Seyfert married Muriel E. Mussells in 1935 and the next year joined the Yerkes Observatory as part of a team of astronomers assembled to establish the new McDonald Observatory in Texas. He remained on staff at McDonald from 1936 to 1940, continuing his work on the distribution of color in spiral galaxies and collaborating with Daniel M. Popper on the properties of faint B stars.
Seyfert then went to Mount Wilson Observatory as a National Research Council Fellow from 1940 to 1942 and studied a “class of active galaxies” now known as Seyfert galaxies.
Returning to Cleveland in 1942, he taught navigation to the military at the Case School of Applied Science and worked on secret military research, while continuing his astronomical studies at Case’s Warner and Swasey Observatory. While at the Case School, he and colleagues J. J. Nassau and S. W. McCuskey used a new Schmidt telescope and objective prism for astronomical research. Nassau, like Shapley, would soon prove instrumental in connecting the donated telescope with Vanderbilt University.
Seyfert had a distinguished career with many important contributions to the field of astronomy before his tenure at Vanderbilt. By the time of his appointment, Seyfert had published 30 papers in the field with an emphasis on photometry and spectroscopy of stars. He was well-known for his 1943 research paper “Nuclear Emission in Spiral Nebulae.” This class of galaxies is named Seyfert galaxies in his honor. Additionally, three of his color photographs of nebulae and stellar spectra, part of his work with Nassau and the first to be successfully obtained, appeared in an issue of Encyclopædia Britannica.
Seyfert's Vanderbilt Career
Seyfert’s career at Vanderbilt University began in 1946. At that time, the university had a small teaching program in astronomy and still relied on the six-inch refractor first used by E. E. Barnard.
Charged with reinvigorating the school’s astronomy program, Seyfert proceeded to add new courses the astronomy program and to lobby for a new observatory. Along with his university duties, he lectured to the public and was a television weatherman. These engagements enabled Seyfert to campaign for the observatory throughout the community.
Once the new Dyer Observatory opened, Seyfert became its first director. Research at the new observatory focused on stellar and galactic astronomy and new instrument techniques. In addition to his innovative work with the telescope at Dyer Observatory, Seyfert worked on numerous other projects. His research included photometric investigation of photographic plates from Barnard Observatory as well as Shapley’s plates from Harvard. Seyfert first observed what is now called “Seyfert’s Sextet” in 1951. He was innovative in the use of telescopes, photography, and colors in order to get clear images through the telescope.
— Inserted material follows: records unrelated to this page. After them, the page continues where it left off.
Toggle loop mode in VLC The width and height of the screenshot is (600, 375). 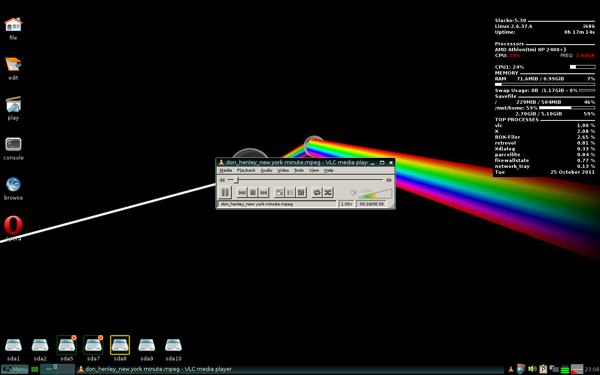tap(317, 192)
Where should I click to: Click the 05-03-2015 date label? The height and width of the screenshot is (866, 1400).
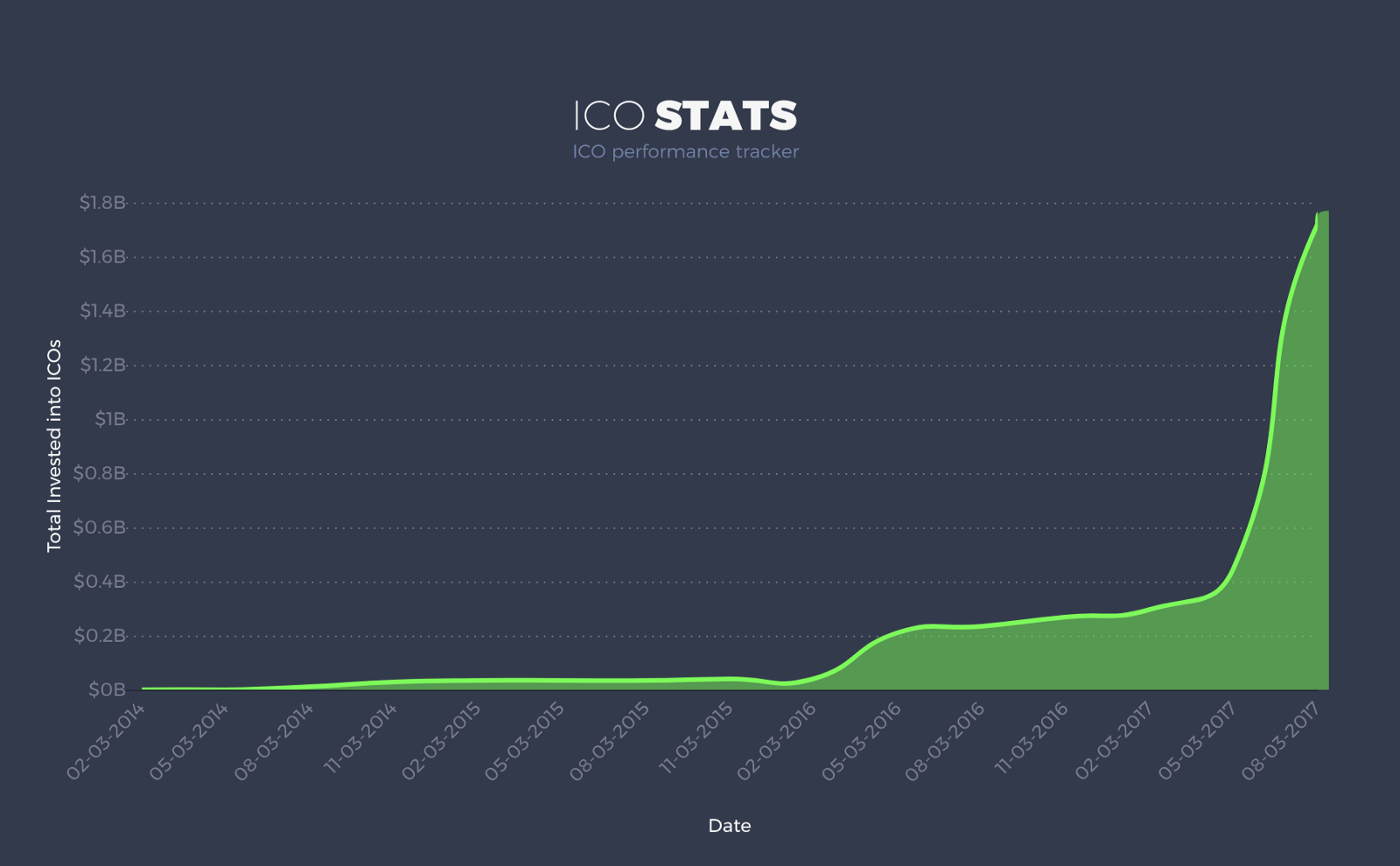click(x=523, y=740)
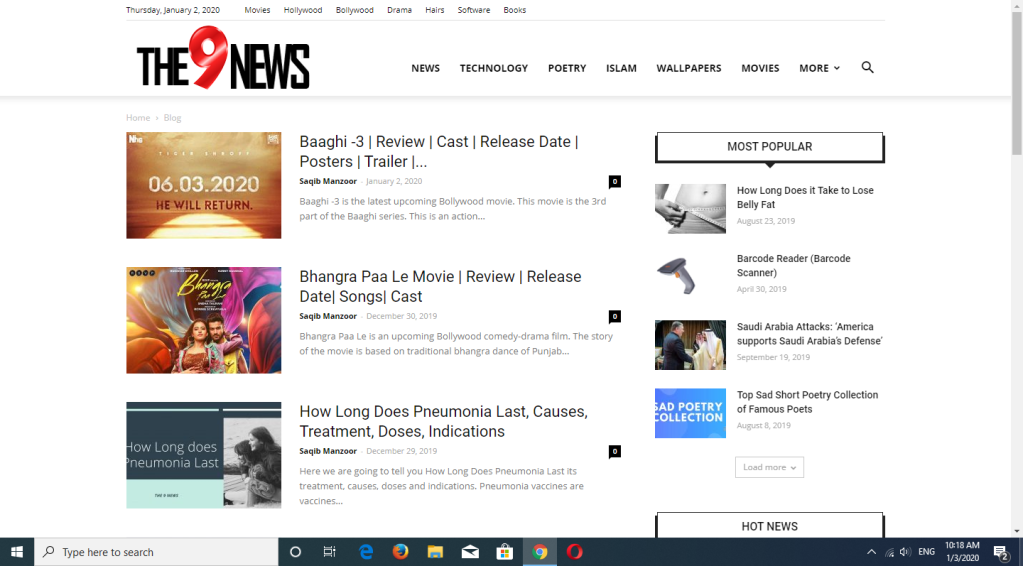Expand the MORE navigation dropdown
1023x566 pixels.
click(x=819, y=68)
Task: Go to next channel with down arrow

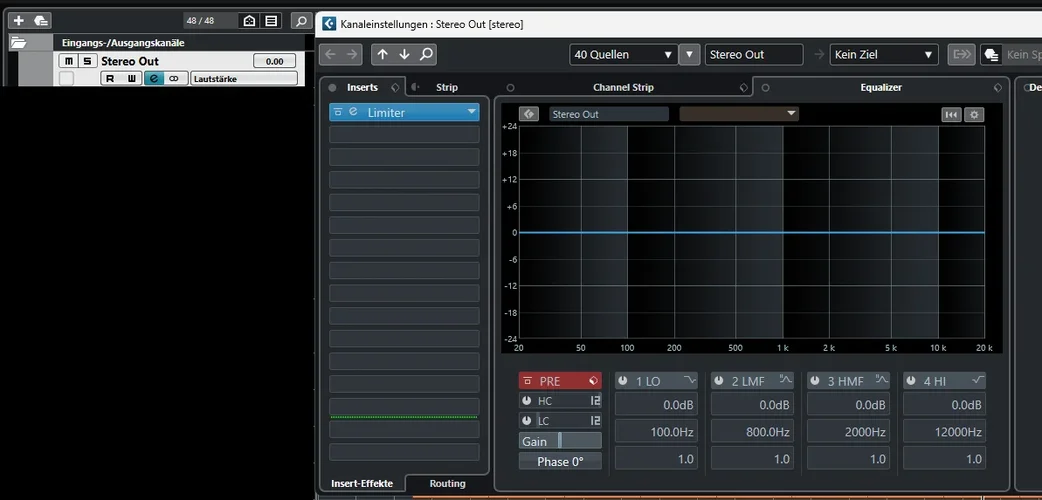Action: (x=404, y=55)
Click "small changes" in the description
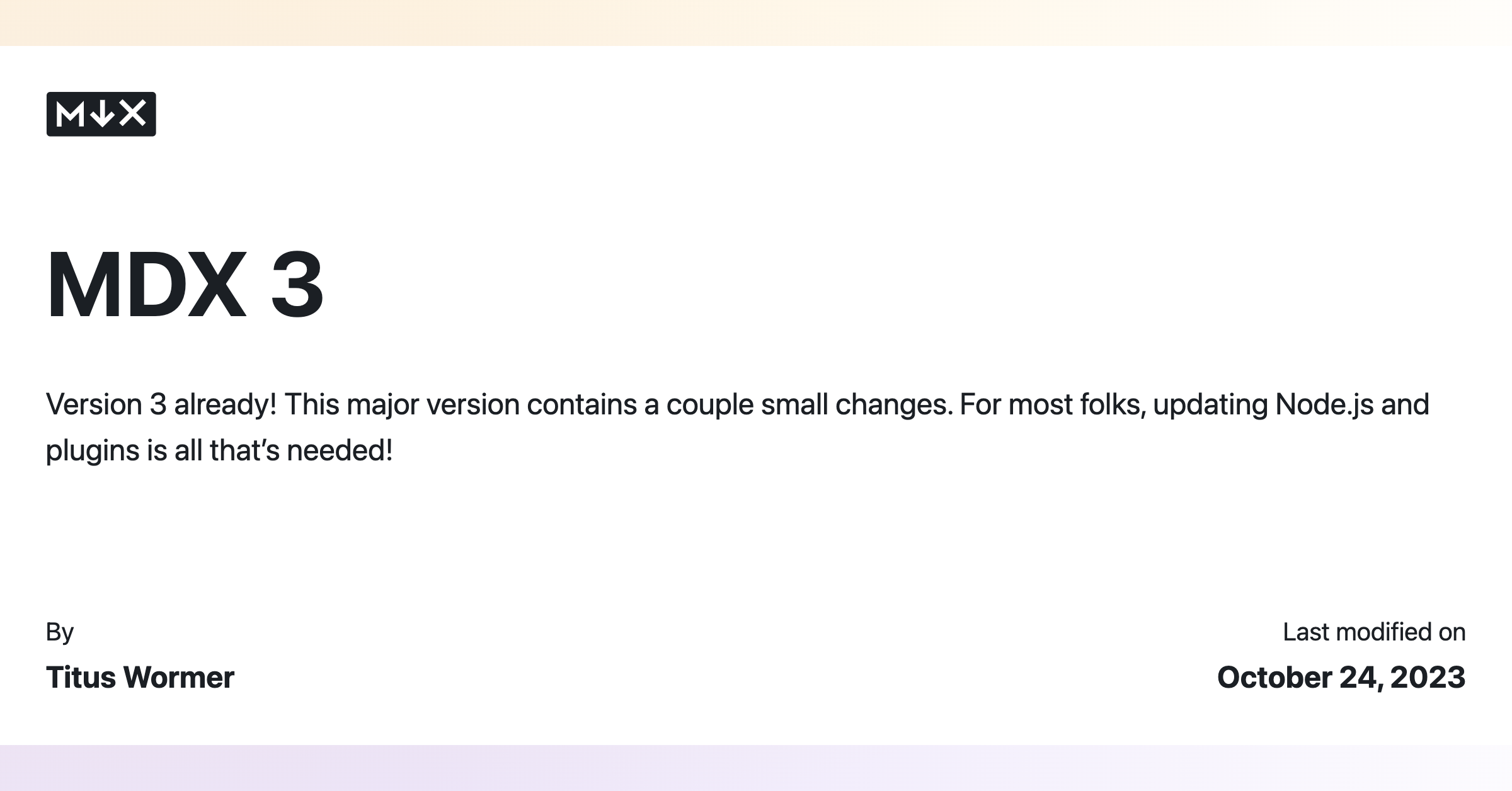This screenshot has height=791, width=1512. [x=856, y=404]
Seyfert was elected a fellow of the British Royal Astronomical Society in 1946 and served on the council of the American Astronomical Society from 1955 to 1958. Seyfert’s other professional affiliations included the Association of Universities for Research in Astronomy (AURA), where he served on the Board of Directors, the Astronomy Advisory Panel of the National Science Foundation (NSF), and trustee-at-large with the Associated Universities Incorporated.
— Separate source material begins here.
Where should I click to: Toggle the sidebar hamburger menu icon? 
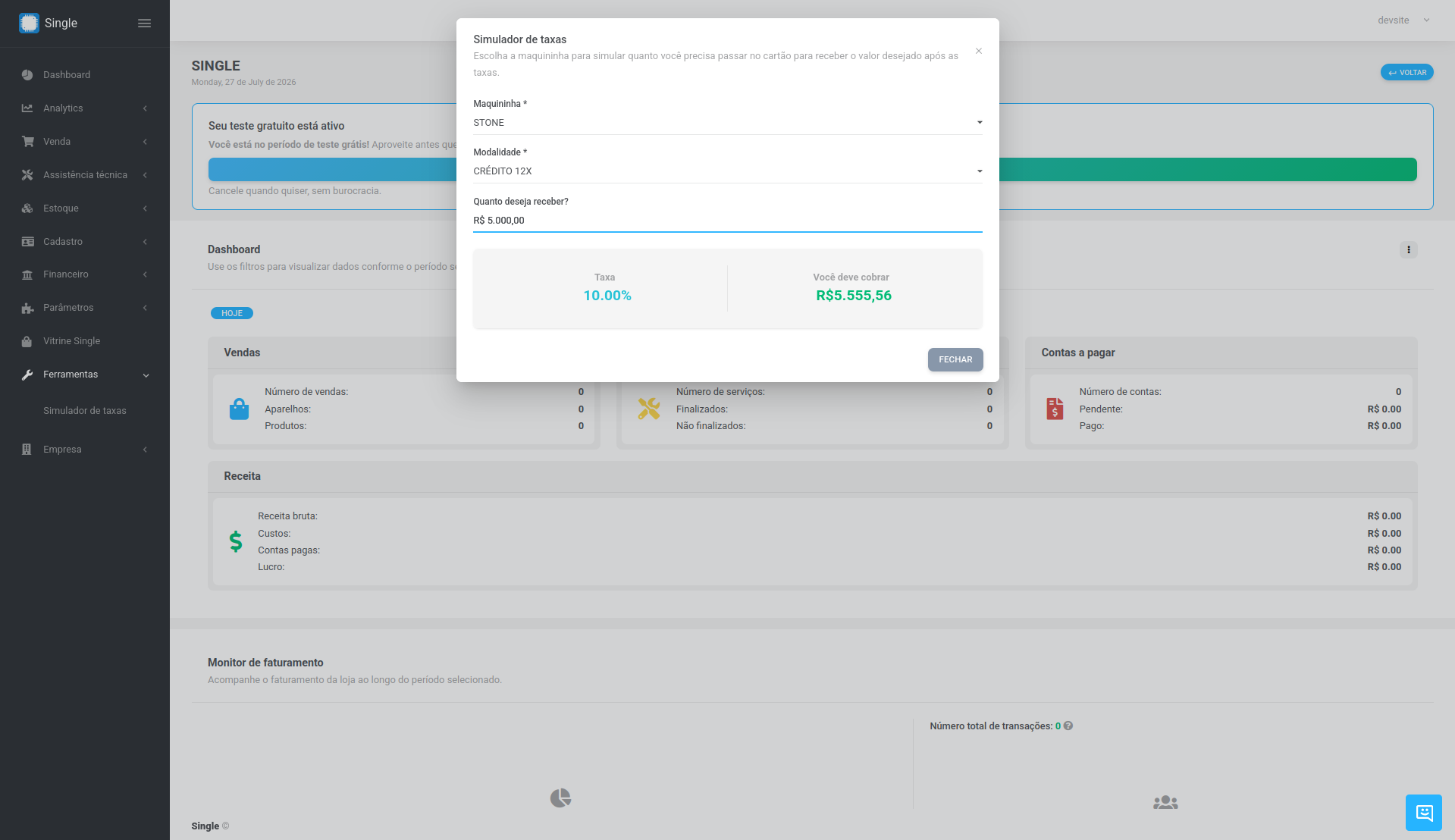pyautogui.click(x=144, y=24)

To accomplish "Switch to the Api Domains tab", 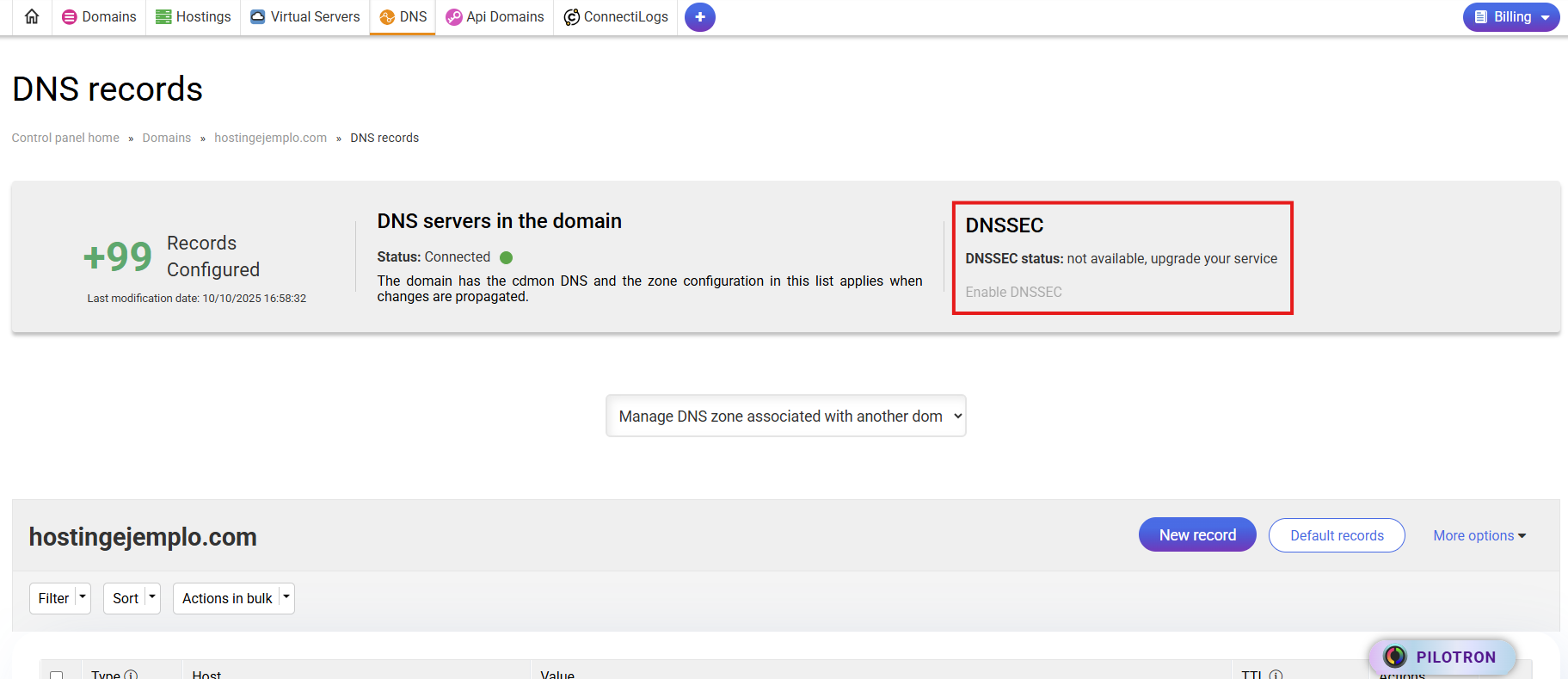I will (495, 17).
Carl K. Seyfert died in an automobile accident in Nashville in 1960 at the age of 49. He was active in the field of astronomy up until his death. The Vanderbilt University Board of Trust named the observatory telescope in Seyfert’s honor shortly after his death. In 1970, the astronomical community named a Moon crater Seyfert (29.1N, 114.6E, 110 km diam) in his honor. Carl Seyfert’s contributions to the field of astronomy are also noted through the “Seyfert Sextet,” referring to a group of galaxies he studied, and the “Seyfert Galaxies” or “Seyfert AGNs,” referring to a class of active galaxies that he discovered.
1868 — 1957
Arthur J. Dyer
Arthur J. Dyer, whose company constructed the dome, established the Nashville Bridge Company around 1902-3 and it became one of the most influential bridge building companies in the southeast. The company specialized in truss bridges but also built concrete arch bridges. The Nashville Bridge Company diversified in the 1910s and began working in the marine field and during WWI, it made oil tank barges.
The 1930s saw the company expand into general construction. Dyer ceased day-to-day operations of the company in 1940 but remained chairman of the board. Dyer was also a vice-president of the American Society of Civil Engineers and on the board of the American Institute of Steel Construction. He was a member of the State Planning Board and involved in many civic organizations.
1906 — 1999
Jack DeWitt
Another prominent Nashvillian, John (Jack) DeWitt (pictured left), donated a twelve-inch telescope to the observatory. DeWitt helped with the installation of WSM’s first radio transmitter while still an engineering student at Vanderbilt. He left school in 1929 (he eventually returned and received his degree) to work for Bell Laboratories and in 1932 he became WSM’s chief engineer. During WWII he worked on radar designs in Washington DC and after the war he applied radar technology to astronomy.
Returning to Nashville in 1947, he became president of WSM radio and television. DeWitt and Seyfert collaborated on several papers based upon some of their joint research projects. DeWitt is also recognized for his work reflecting radar off the Moon’s surface, which was the beginning of radar astronomy.
1909 — 1997
Muriel Mussells Seyfert
Muriel Elizabeth Mussells Seyfert married Dyer's first director, Carl Seyfert, in 1935. She was an astronomer at Harvard College Observatory and discovered three new ring nebulae in the Milky Way.
While at Dyer Observatory, she continued astronomical research, raised two children, kept an active art studio in residence, and was a renowned equestrienne.